--- DATA TO EXAMINE ---

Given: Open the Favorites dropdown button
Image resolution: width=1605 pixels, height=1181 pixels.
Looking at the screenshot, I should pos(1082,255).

---
--- DATA TO EXAMINE ---

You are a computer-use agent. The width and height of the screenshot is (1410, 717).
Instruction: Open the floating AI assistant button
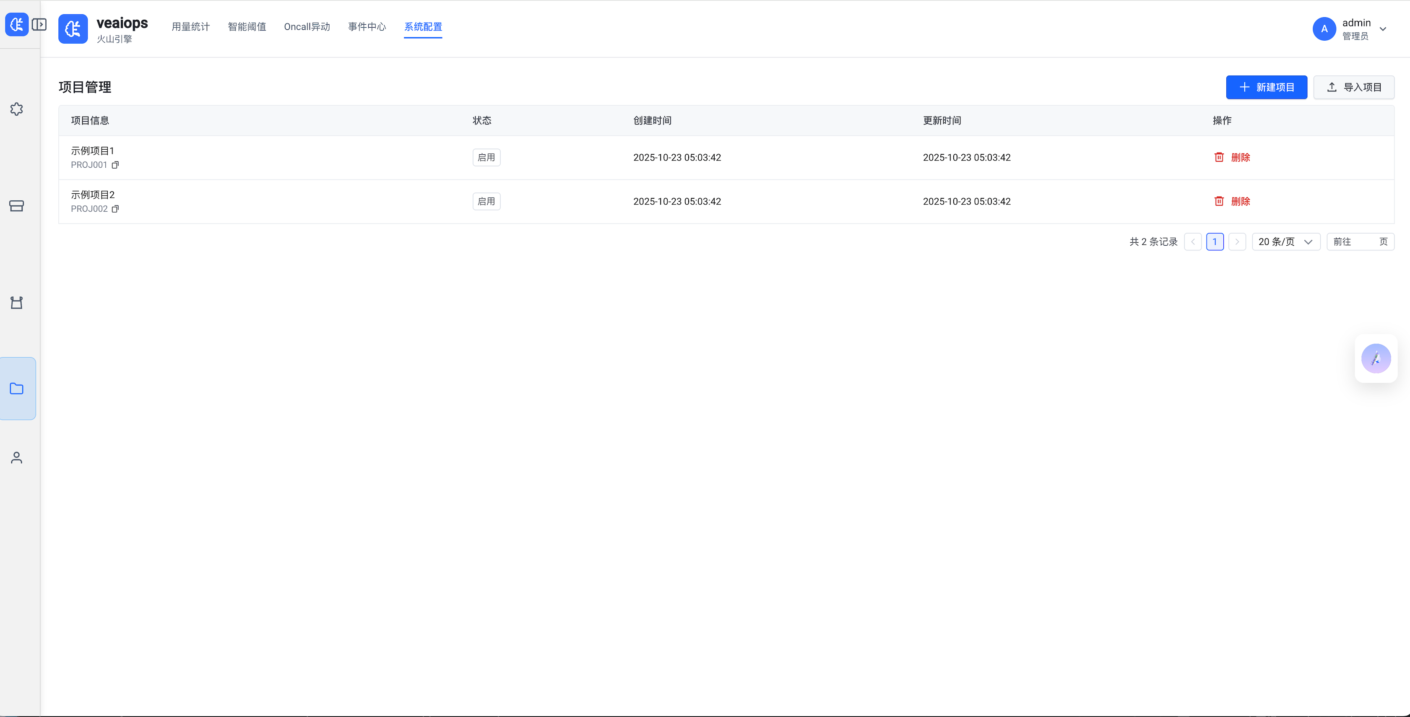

---
--- DATA TO EXAMINE ---

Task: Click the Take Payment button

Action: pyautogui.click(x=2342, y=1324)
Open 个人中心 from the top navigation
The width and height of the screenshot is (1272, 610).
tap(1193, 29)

---

THE PROBLEM.
Retype only this portion of the data above: the line containing "You are a computer-use", the line containing "Instruction: Open the", and all lines between them, exactly.

WRITTEN SOLUTION.
You are a computer-use agent. The width and height of the screenshot is (1410, 717).
Instruction: Open the floating AI assistant button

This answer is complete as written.